Saved data entries:
______

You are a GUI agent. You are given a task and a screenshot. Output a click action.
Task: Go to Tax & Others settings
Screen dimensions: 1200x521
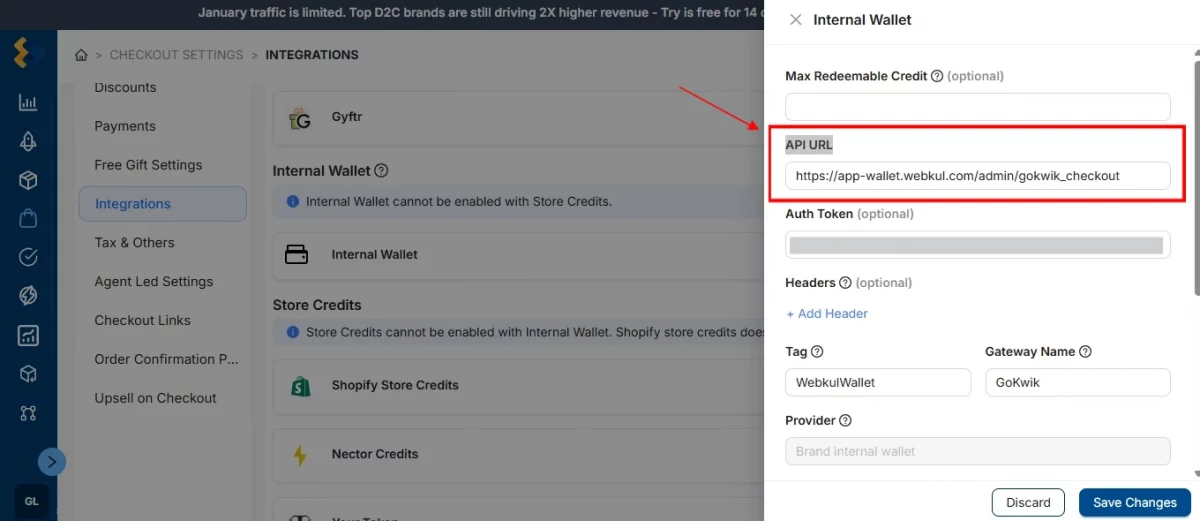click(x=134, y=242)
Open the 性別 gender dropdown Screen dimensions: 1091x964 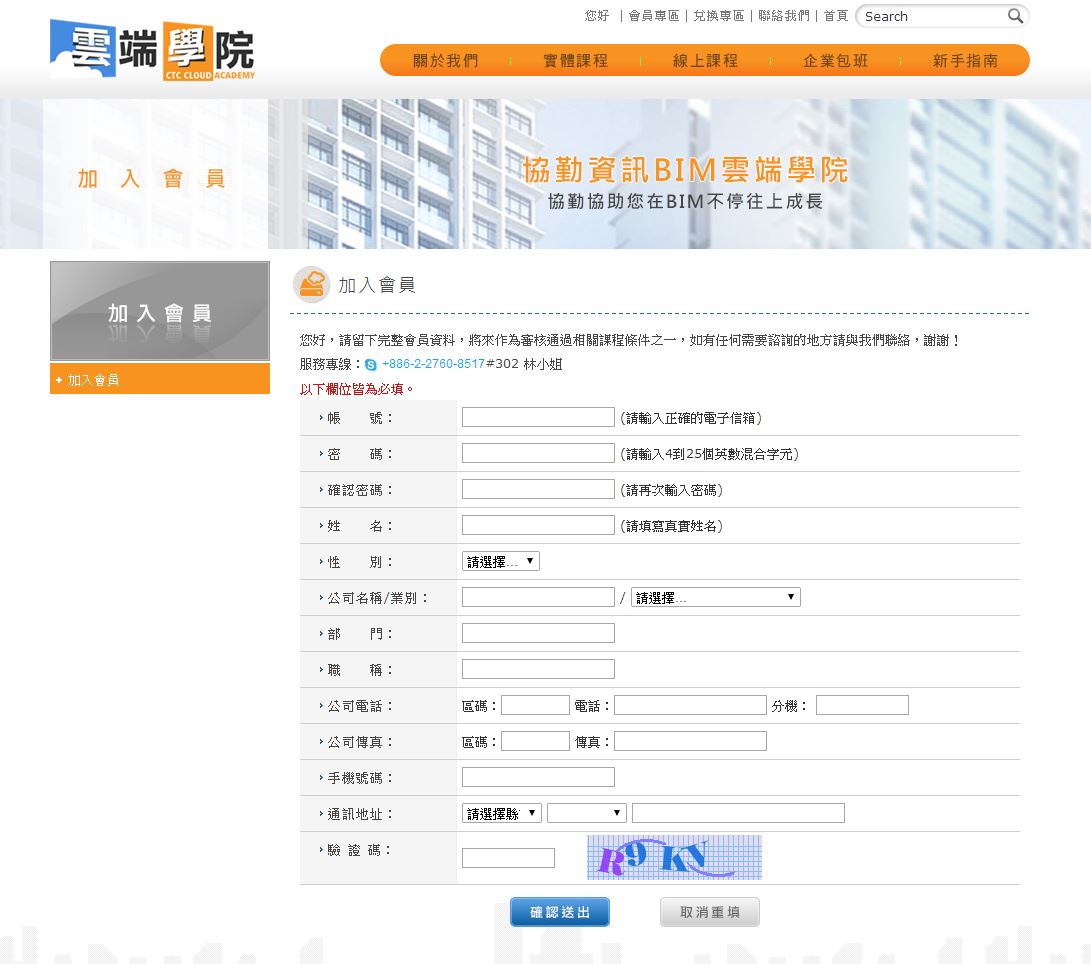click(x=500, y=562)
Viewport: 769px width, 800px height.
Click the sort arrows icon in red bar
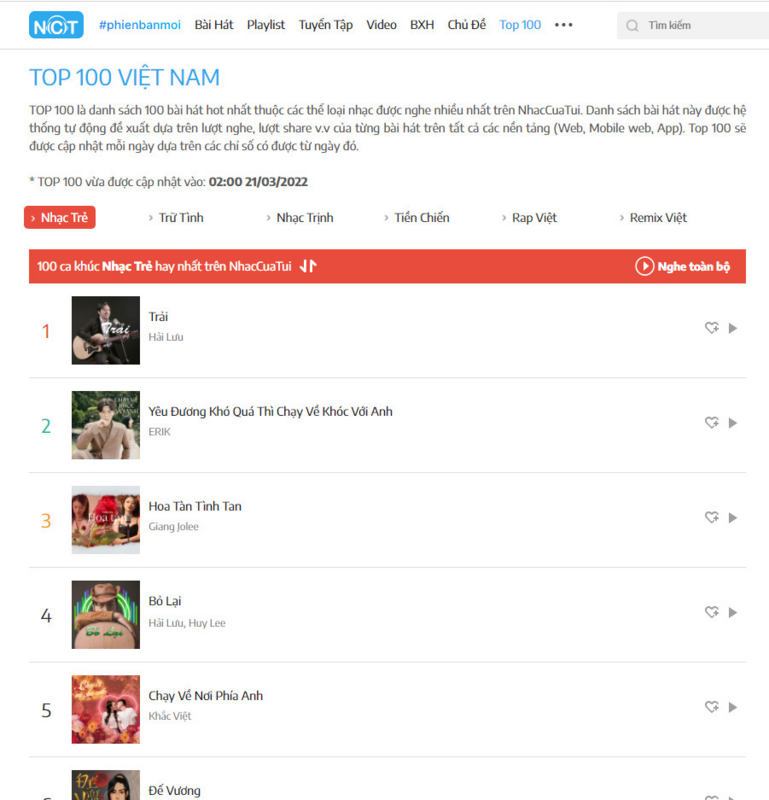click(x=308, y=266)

______

** PROMPT **
Once you find the line that contains "Viewport: 769px width, 800px height.", reproduce it and every line after it through the end of the entries above, exactly as written, with no pictures.

** TASK RESPONSE **
Viewport: 769px width, 800px height.
Click the sort arrows icon in red bar
click(x=308, y=266)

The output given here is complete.